The number of migrants illegally crossing the 60-mile-wide Darién Gap, a dangerous stretch of jungle along the border between Panama and Colombia, reached a record high in 2021. Official statistics show that over 126,600 migrants entered Panama via the Darién Gap during the year—more than in the previous 11 years combined. Both local and international human rights groups have called on the government to do more to protect migrants, who are frequently subjected to physical and sexual violence from criminal groups that control the Darién Gap.
|Do individuals enjoy freedom of movement, including the ability to change their place of residence, employment, or education?||4.004 4.004|
The government generally respects freedom of foreign travel and internal movement, including the freedom to change one’s place of residence, employment, or education. These freedoms were temporarily and intermittently curtailed in 2020 as part of efforts to limit the extent of the COVID-19 pandemic. In May 2021, the CSJ ruled that certain movement restrictions implemented during 2020, including those that had allotted separate days for men and women to leave quarantine, had been unconstitutional.

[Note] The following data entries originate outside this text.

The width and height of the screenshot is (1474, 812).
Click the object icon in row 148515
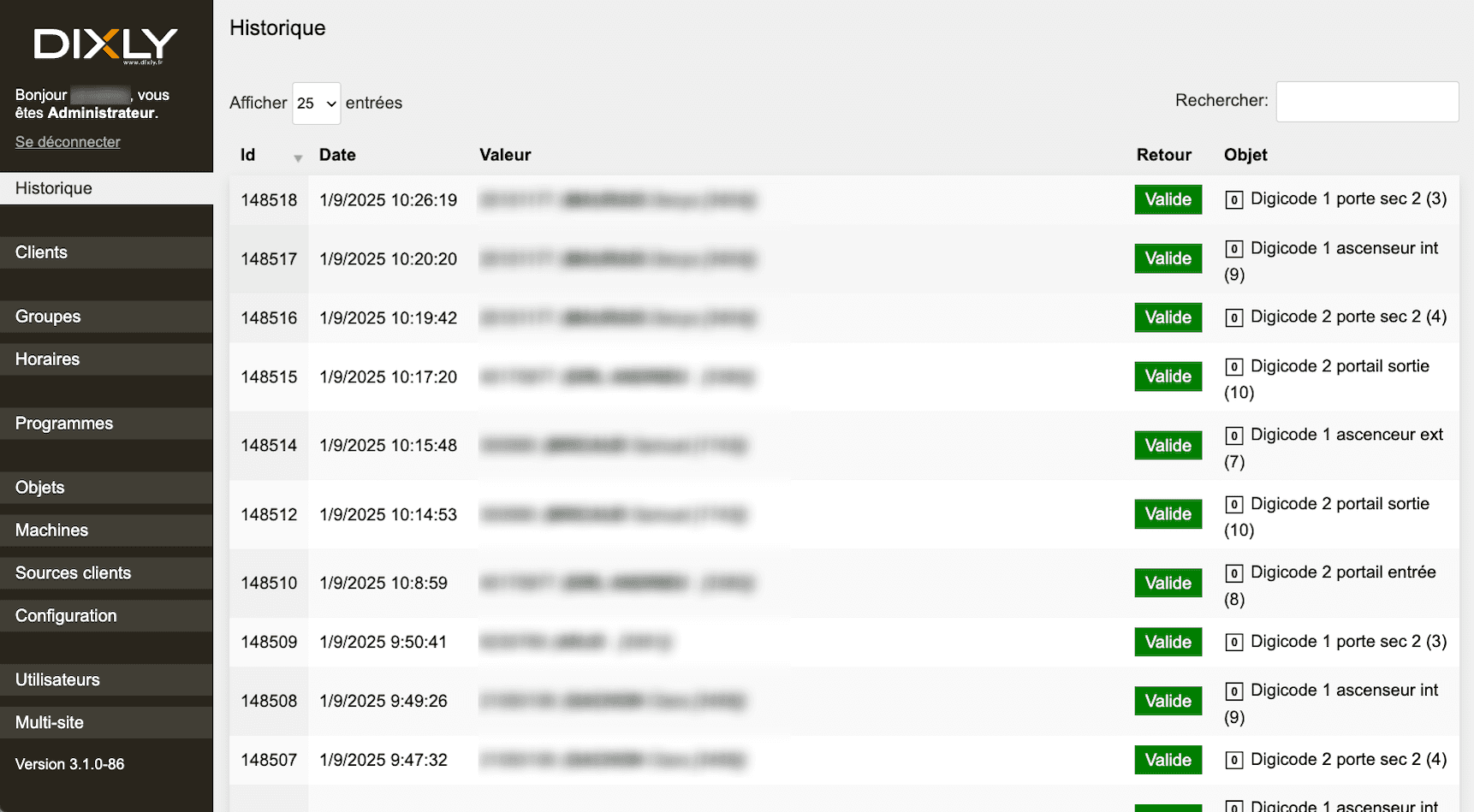coord(1233,367)
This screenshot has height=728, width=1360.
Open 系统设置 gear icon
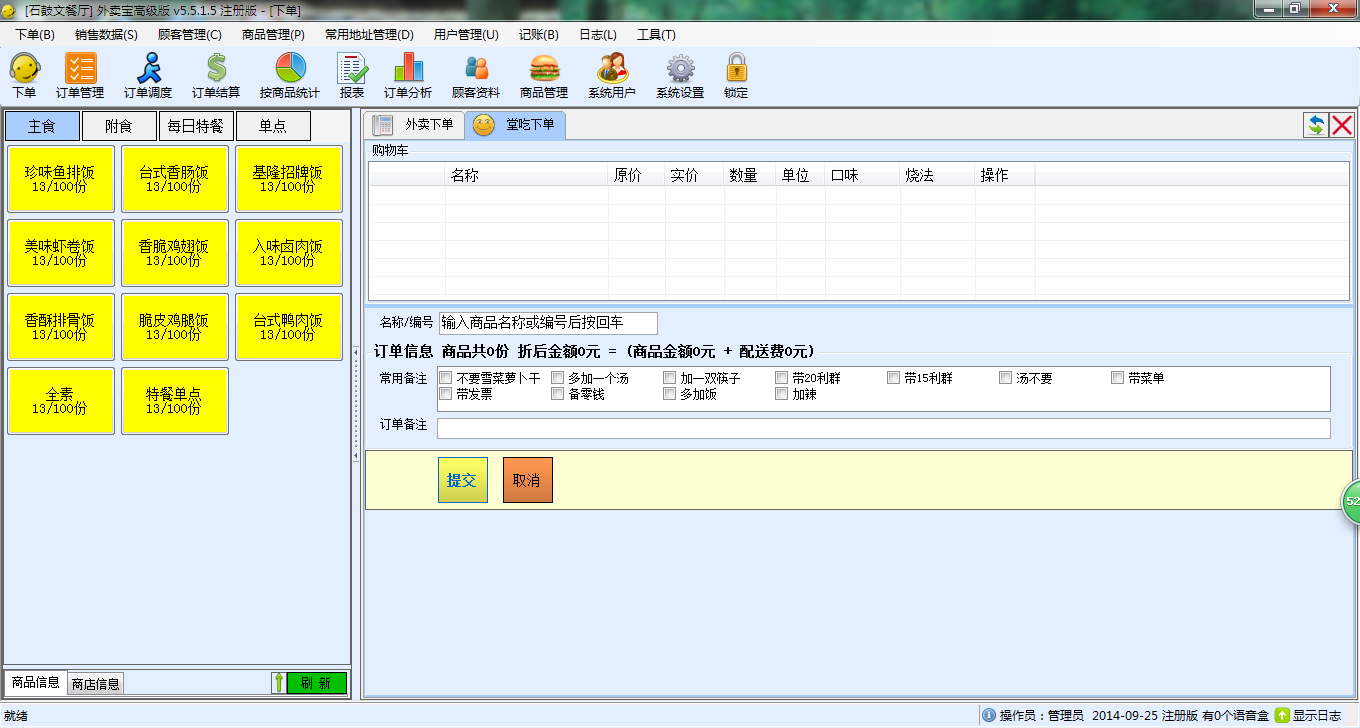click(x=680, y=70)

|Are individuals able to exercise the right to own property and establish private businesses without undue interference from state or nonstate actors?||3.003 4.004|
Individuals can own private property and establish businesses freely under the law, but there are some practical impediments to defending property rights and operating businesses, including corruption and interference from organized crime.
Although Indigenous groups have substantial land rights under the law, implementation has been problematic. Such groups have long protested the encroachment of illegal settlers on their lands, government delays in the formal demarcation of collective land, and large-scale development projects that proceed despite dissent within indigenous communities.
|Do individuals enjoy personal social freedoms, including choice of marriage partner and size of family, protection from domestic violence, and control over appearance?||3.003 4.004|
Personal social freedoms are largely unrestricted. However, domestic violence is a concern; according to the Attorney General’s Office, more than 17,000 domestic violence cases were registered in 2021, an increase of roughly 15 percent compared to those registered in 2020. Abortion is permitted in cases of rape or incest or to preserve the life or health of the woman, though there are significant procedural obstacles as well as potential penalties for abortions that do not meet the legal standard.
In September 2021, the CSJ rejected a case challenging the constitutionality of a 2019 TE refusal to register a same-sex marriage that had been legally performed in Colombia. Following the CSJ’s verdict, the couple involved announced plans to bring their case before the Inter‑American Court of Human Rights (IACHR).
During the COVID-19 lockdown, the government instituted a quarantine protocol allowing women and men were to leave home on alternate days. Human rights groups decried the measure’s impact on transgender Panamanians, who were repeatedly subjected to discriminatory or humiliating treatment by police officers. In May 2021, the CSJ ruled that the gender-based quarantine protocol had been unconstitutional.
|Do individuals enjoy equality of opportunity and freedom from economic exploitation?||2.002 4.004|
Human trafficking for sexual exploitation and forced labor remains a serious problem despite some government efforts to combat it. Both Panamanian and migrant workers in certain sectors—including the agricultural sector, where many workers are Indigenous people—are subject to exploitative working conditions. Enforcement of basic labor protections is weak in rural areas and among informal workers.